── Material for this exercise

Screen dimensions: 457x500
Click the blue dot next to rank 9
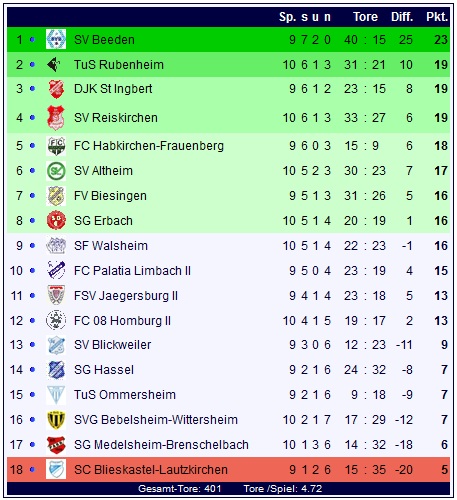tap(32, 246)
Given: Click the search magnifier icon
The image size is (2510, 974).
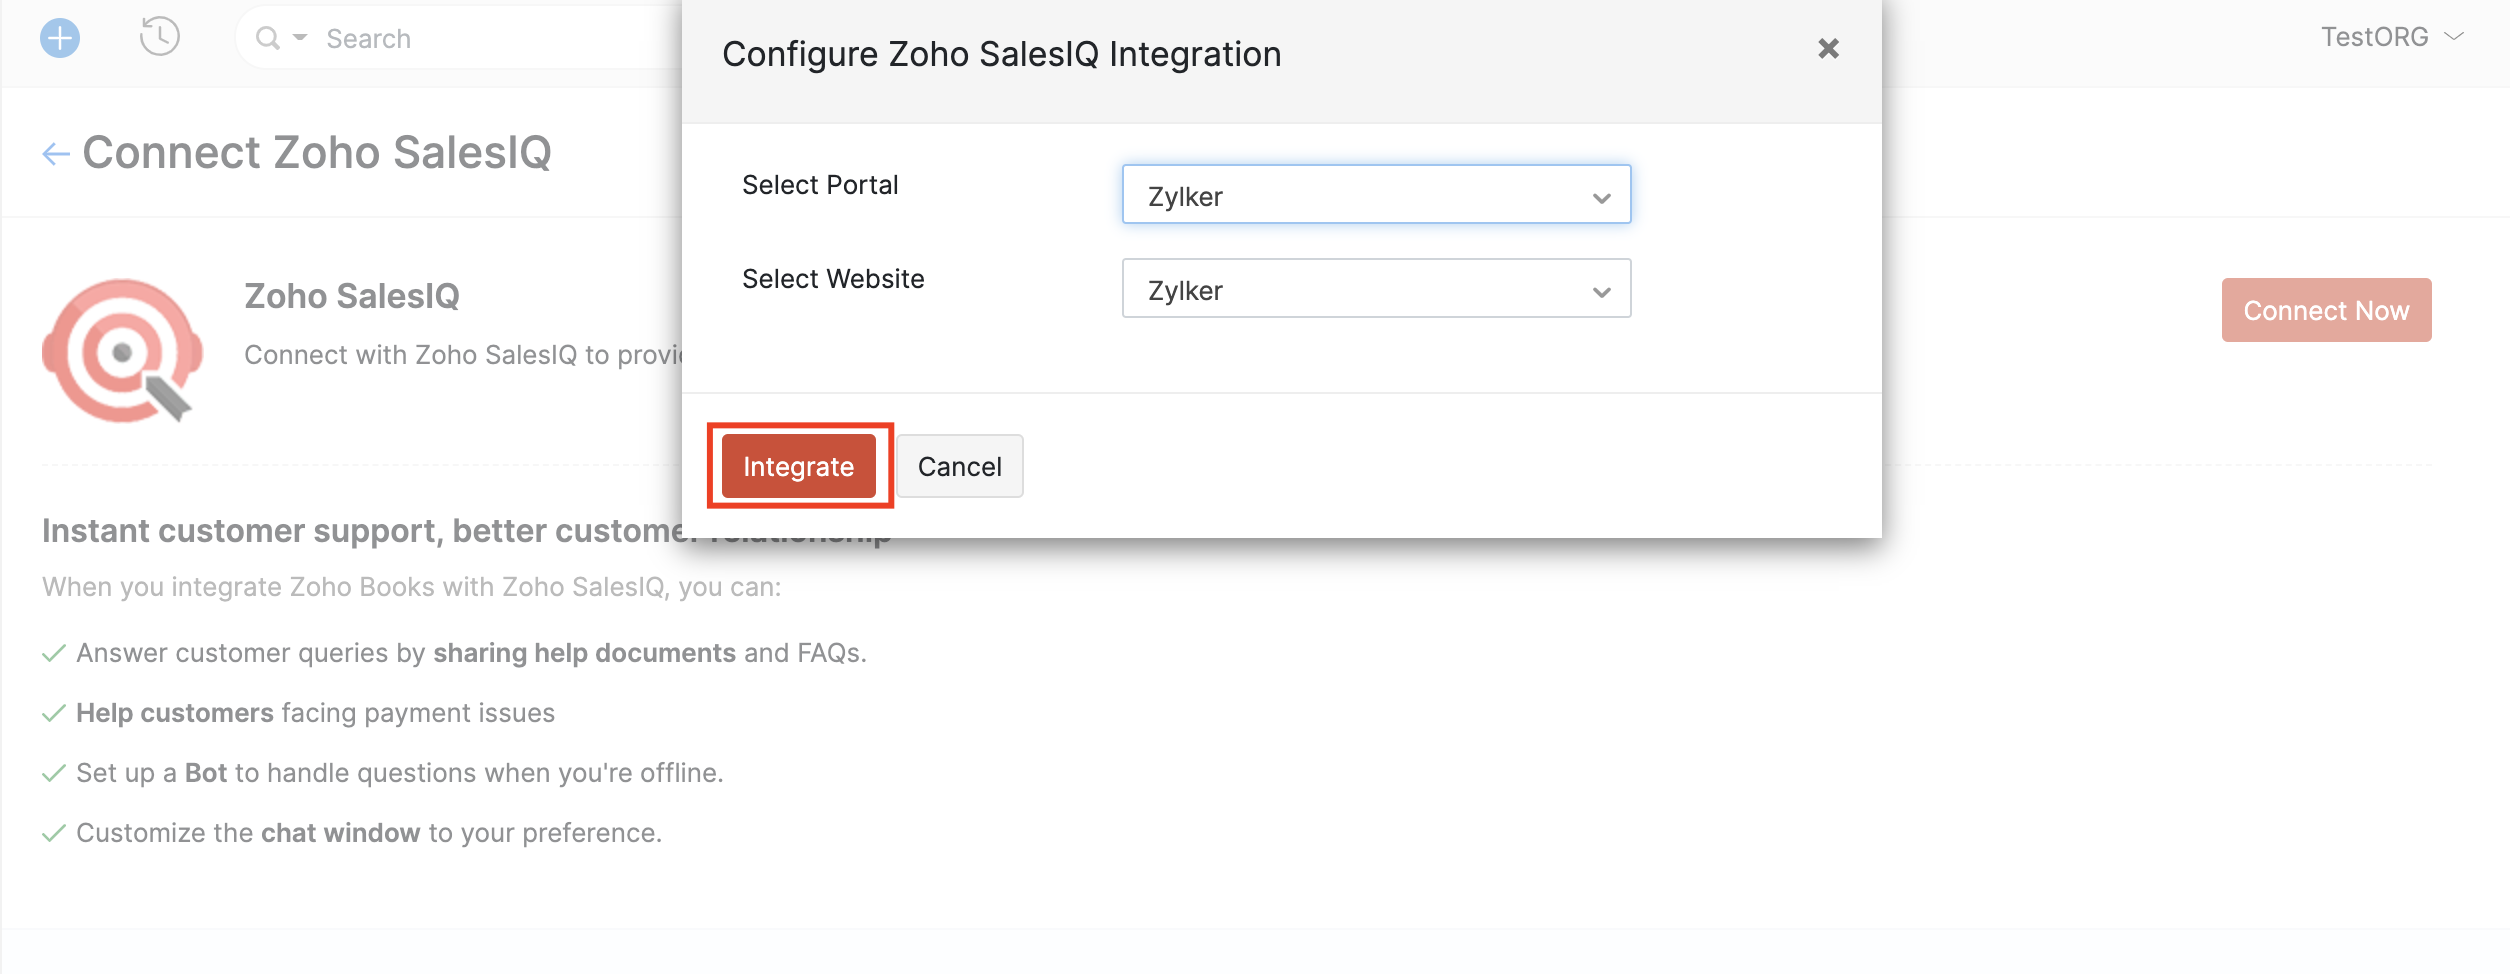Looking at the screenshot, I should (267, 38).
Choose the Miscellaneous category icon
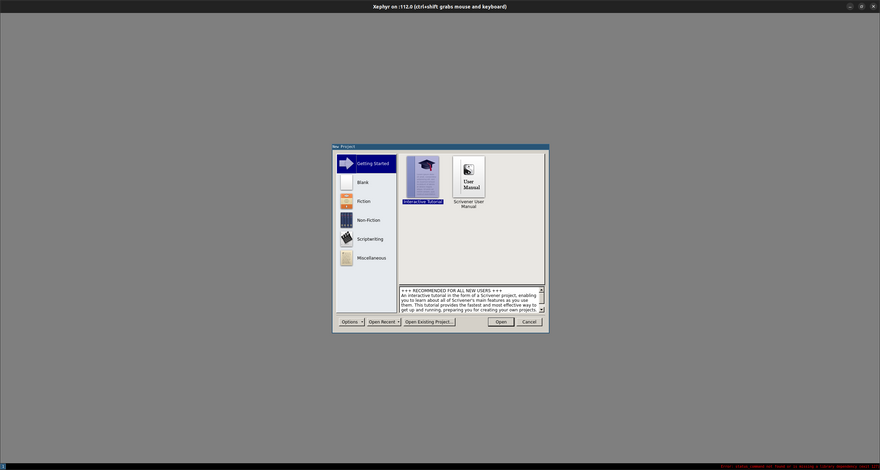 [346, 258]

────

### The problem
Quote every row above word for word and leave out the pictures.

### Result below
Screen dimensions: 457x500
Click the blue dot next to rank 9
tap(32, 246)
Given: Click the search magnifier icon
The image size is (2510, 974).
Looking at the screenshot, I should (267, 38).
Choose the Miscellaneous category icon
 [346, 258]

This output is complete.